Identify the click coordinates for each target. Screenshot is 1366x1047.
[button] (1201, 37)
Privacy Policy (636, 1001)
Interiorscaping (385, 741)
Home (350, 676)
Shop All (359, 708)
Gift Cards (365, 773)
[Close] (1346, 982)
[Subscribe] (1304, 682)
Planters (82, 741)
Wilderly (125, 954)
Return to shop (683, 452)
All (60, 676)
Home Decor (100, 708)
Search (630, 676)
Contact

————

*THE PROBLEM:* Reproduce word for word the lines of the records above, beginning at the first and ending with the line where "[Subscribe] (1304, 682)" appears, and nothing past it.

*RESPONSE FOR THIS EXERCISE:*
Identify the click coordinates for each target. Screenshot is 1366x1047.
[button] (1201, 37)
Privacy Policy (636, 1001)
Interiorscaping (385, 741)
Home (350, 676)
Shop All (359, 708)
Gift Cards (365, 773)
[Close] (1346, 982)
[Subscribe] (1304, 682)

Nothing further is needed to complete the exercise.